Message 00214: Re: pacer program

I've got a quickie for Tim. How do you get the info for your case listings, and are they definitely exhaustive back to 2004? Do you have a special XML feed from the PACER folks or do you just somehow parse the site? If the answer is the former, there a special agreement involved?

And a quick follow-up for Carl: I believe we already have the "magic pacer header" turned on. If it appears that this is not the case, please let us know.

On Sep 6, 2008, at 7:03 PM, Carl Malamud wrote:
Tim Stanley (who drains pacer at Justia on a proxy basis) and John Joergensen (librarian at Rutgers who is organizing the court reporters on the east coast), please meet two very talented new recruits, certified MIT rocket scientists. ;)

Aaron and Stephen have decided to adopt a local district court and then take advantage of the local pacer "public" trial to systematically grab all opinions for their jurisdiction and then put them on bulk.resource.org. I've given Aaron an account. Once we have an archive of their data, we'll scrub it for SSNs, then figure out how to inform the chief judge that we have his data available if he wants it.

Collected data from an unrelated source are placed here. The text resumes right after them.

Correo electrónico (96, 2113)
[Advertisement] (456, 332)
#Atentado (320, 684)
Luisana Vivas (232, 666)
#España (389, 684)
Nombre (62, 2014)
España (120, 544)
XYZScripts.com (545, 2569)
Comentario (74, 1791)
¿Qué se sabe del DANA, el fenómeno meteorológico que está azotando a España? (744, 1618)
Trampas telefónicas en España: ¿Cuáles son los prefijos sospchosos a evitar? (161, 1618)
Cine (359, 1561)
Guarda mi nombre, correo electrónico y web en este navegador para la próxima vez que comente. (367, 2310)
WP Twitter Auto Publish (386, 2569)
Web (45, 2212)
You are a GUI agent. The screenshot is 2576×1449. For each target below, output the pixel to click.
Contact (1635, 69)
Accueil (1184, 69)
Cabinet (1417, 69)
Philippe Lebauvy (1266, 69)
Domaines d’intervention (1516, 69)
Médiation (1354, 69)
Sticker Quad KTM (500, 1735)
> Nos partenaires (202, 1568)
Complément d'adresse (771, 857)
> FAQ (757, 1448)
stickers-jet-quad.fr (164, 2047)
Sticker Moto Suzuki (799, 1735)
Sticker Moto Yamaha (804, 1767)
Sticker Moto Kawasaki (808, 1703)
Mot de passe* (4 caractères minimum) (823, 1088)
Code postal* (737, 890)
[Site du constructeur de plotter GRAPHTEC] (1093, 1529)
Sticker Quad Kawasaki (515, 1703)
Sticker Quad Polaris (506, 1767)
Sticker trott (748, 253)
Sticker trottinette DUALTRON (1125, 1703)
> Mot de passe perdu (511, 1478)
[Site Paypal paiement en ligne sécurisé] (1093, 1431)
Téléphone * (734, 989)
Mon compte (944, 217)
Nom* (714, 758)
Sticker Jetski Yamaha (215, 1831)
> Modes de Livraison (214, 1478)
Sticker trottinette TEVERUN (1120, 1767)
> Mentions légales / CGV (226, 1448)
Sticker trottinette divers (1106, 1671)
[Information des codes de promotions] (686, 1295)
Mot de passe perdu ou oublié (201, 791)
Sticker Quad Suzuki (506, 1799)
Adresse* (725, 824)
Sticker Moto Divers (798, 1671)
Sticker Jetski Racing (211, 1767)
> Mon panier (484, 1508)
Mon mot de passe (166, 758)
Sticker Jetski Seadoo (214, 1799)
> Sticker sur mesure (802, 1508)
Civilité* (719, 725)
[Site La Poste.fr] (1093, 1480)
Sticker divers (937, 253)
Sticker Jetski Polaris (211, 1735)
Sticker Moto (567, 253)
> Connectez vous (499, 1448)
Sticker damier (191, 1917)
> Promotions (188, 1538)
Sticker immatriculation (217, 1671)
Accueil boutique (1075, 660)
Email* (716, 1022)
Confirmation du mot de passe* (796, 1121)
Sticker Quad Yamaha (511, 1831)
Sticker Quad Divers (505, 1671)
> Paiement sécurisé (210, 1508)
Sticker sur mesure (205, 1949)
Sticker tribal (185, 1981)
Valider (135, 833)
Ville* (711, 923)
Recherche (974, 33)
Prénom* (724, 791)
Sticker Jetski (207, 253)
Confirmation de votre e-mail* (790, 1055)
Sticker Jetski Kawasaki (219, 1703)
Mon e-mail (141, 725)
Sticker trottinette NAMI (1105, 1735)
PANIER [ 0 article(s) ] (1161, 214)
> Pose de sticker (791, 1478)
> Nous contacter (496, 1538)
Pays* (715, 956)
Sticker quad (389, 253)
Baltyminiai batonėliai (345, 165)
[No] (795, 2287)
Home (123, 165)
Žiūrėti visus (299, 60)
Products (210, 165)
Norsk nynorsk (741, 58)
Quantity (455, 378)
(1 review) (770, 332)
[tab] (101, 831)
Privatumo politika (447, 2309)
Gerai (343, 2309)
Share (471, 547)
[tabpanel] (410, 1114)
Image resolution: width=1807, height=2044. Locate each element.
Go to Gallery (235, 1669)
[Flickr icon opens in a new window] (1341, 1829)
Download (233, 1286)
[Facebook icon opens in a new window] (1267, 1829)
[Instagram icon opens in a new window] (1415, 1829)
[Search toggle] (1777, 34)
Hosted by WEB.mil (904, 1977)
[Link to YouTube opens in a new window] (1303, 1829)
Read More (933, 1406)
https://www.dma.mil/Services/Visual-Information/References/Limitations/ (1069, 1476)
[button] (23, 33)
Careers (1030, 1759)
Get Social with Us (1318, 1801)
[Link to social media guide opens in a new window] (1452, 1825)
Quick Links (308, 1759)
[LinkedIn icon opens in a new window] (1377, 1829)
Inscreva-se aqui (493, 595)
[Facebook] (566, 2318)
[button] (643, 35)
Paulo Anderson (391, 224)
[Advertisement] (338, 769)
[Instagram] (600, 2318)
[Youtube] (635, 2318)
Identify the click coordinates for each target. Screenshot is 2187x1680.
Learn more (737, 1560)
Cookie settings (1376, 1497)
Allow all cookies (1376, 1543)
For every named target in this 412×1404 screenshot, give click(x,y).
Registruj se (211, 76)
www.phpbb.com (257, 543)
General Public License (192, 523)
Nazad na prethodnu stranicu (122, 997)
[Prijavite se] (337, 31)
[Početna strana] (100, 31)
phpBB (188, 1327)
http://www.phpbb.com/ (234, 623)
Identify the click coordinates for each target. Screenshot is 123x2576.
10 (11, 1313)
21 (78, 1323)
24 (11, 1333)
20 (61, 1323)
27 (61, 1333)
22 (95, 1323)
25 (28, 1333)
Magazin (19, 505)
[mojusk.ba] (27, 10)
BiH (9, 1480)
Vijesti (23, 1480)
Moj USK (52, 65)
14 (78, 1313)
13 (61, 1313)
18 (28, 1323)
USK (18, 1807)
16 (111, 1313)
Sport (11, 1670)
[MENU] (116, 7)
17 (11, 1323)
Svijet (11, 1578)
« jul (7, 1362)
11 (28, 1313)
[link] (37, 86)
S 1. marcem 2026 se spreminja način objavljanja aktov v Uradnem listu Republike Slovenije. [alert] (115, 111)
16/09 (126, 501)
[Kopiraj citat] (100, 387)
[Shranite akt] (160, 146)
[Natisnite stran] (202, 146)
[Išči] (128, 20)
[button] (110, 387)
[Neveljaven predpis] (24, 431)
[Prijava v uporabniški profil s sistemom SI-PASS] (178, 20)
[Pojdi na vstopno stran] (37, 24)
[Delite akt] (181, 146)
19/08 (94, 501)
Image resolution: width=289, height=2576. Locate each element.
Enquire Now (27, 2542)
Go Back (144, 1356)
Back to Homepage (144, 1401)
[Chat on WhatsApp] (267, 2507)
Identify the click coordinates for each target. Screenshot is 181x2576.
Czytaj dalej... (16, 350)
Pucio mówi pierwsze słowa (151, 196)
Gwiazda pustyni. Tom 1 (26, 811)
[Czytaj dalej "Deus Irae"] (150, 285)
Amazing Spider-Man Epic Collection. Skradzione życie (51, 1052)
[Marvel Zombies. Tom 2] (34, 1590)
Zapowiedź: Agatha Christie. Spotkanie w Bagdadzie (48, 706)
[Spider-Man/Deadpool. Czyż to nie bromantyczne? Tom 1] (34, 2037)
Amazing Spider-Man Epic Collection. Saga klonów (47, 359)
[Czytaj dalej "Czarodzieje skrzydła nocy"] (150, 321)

Tim, can you review sample docs that they harvest? John, I wanted to make you aware we have a couple ringers helping kick this off. Both these guys are highly clueful. I've asked them to a) turn on the magic pacer header on the top of the pdf and b) embed the information we need for a unique id in the metadata for the pdf file.


On Sep 6, 2008, at 3:57 PM, Aaron Swartz wrote:

Can you introduce us to Tim Stanley? Schultze is trying to figure out
which cases to focus on with his Thumb Drive Corps members and is
looking at the list of case names in Justia and wondering how it was
generated. Perhaps Tim can also review some sample output and make
sure we're getting the right stuff.